Our patient is a 62yo female who was diagnosed with achalasia in 1995 underwent open Roux-en-Y gastric bypass at an outside institution in 2001. For unknown reasons, her achalasia was not addressed prior to or at the time of her gastric bypass. After the bypass, her dysphagia has worsened. She was treated with botox injection but continued to have dysphagia to both liquids and solids. She was referred to our bariatric surgical team. After reviewing her upper GI that showed markedly dilated esophagus with abrupt short segment distal tapering consistent with achalasia, we offered her lap Heller myotomy and she elected to proceed.

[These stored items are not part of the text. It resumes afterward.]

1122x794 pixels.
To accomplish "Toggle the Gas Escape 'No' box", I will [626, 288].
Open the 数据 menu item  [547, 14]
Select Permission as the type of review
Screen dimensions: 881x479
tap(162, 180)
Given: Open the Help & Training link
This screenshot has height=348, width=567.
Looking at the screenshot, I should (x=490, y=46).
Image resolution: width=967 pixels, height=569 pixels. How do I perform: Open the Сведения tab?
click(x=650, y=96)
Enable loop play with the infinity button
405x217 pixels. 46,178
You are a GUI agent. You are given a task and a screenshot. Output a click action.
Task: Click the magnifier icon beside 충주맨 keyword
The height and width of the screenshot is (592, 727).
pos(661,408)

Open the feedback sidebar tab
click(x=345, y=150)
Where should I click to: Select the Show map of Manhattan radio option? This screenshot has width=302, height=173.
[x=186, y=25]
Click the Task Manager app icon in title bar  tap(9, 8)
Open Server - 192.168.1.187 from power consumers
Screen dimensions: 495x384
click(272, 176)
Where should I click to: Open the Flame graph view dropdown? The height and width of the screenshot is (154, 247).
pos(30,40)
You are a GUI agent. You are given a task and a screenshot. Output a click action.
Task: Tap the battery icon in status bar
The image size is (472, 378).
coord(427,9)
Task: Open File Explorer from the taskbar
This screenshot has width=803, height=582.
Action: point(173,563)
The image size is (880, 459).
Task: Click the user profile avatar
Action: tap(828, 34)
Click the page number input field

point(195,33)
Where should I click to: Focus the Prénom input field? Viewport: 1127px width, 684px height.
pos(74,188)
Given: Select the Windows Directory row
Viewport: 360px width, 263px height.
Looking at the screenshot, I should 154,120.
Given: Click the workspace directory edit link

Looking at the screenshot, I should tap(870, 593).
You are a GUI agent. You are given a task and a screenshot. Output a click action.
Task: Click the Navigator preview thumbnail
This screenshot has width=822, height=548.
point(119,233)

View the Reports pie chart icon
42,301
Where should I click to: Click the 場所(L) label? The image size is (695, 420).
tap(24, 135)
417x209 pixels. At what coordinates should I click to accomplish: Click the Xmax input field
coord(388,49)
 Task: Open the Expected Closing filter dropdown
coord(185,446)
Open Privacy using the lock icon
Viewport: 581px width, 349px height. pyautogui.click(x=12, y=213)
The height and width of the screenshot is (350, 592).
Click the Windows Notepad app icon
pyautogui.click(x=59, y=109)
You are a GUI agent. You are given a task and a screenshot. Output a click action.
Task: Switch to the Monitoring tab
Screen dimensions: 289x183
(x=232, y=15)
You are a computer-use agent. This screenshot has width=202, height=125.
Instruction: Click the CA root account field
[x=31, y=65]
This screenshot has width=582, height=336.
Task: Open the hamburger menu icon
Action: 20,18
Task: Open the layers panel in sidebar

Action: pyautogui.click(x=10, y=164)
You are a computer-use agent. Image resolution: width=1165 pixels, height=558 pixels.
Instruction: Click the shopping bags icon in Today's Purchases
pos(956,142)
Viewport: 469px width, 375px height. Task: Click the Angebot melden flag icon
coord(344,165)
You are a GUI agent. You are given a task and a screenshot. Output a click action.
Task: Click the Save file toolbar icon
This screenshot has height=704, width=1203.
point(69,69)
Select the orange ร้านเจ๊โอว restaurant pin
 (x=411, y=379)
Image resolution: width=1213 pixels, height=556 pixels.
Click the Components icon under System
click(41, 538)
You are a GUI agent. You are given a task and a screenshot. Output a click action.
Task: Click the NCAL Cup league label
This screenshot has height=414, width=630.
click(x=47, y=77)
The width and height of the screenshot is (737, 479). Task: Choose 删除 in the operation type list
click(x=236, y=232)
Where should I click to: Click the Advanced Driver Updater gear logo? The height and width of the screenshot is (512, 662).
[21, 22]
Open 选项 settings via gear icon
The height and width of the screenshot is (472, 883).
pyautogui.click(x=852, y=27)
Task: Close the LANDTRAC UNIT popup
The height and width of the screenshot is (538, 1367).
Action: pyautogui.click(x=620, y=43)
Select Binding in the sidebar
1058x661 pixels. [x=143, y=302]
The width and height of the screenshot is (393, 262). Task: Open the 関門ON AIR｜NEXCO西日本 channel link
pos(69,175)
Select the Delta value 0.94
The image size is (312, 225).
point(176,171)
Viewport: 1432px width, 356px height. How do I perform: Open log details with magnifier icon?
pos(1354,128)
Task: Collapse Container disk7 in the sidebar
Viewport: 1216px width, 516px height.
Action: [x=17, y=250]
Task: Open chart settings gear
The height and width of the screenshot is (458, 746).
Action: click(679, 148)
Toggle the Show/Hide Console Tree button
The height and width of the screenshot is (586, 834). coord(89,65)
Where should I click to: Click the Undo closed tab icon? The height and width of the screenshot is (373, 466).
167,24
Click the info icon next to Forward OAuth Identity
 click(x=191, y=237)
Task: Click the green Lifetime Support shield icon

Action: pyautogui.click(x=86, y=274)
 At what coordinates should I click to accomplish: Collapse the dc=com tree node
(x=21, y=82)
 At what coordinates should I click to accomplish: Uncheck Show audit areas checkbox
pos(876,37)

In July, 2010 we performed lap Heller myotomy that involved three 5 mm ports, one 10, 11, 12 mm ports. Our surgery involved tedious dissection of the foregut adhesions. Intraoperative EGD was performed to indentify GE junction both endoscopically and laparoscopically. We then incised the longitudinal and transverse esophageal muscle fibers until bulging mucosa was visualized, 3 cm proximal up esophagus and 2 cm distal to the gastroesophageal junction. Our operative time was 2 hrs and 31 minutes with minimal blood loss. The procedure was completed laparoscopically and patient was discharged home on post operative day #1. At 2 months follow up, she was tolerating regular diet with complete resolution of her dysphagia and no ill effects.

Discussion:

One of the first reports addressing surgical treatment of achalasia in a bariatric patient was published in 2003 by Almogy who described 3 morbid obese patients who also had simultaneous achalasia. Two underwent simultaneous duodenal switch and Heller myotomy. The third patient underwent Heller myotomy after duodenal switch because initial motility study was misinterpreted. Kaufman et al first described lap RNYGB simultaneous with Heller myotomy in 2005. His results were later duplicated by O’Rourke. Then, in 2009 Ramos et al from Brazil described the first case of lap Heller myotomy four years after RNYGB. Cho from Cleveland Clinic in Florida described a patient who developed achalasia after laparoscopic vertical banded gastroplasty and was treated with Heller myotomy with anterior semifundoplication. And the latest report published was in 2010 by Hagen who performed simultaneous sleeve gastrectomy and robotic Heller myotomy. Here, we describe a case of lap Heller myotomy in a patient who underwent open RNYGB 9 years prior to this surgery.

Conclusion:

Laparoscopic Heller myotomy is a good surgical option for treatment of achalasia and should be done simultaneously with morbid obesity surgery.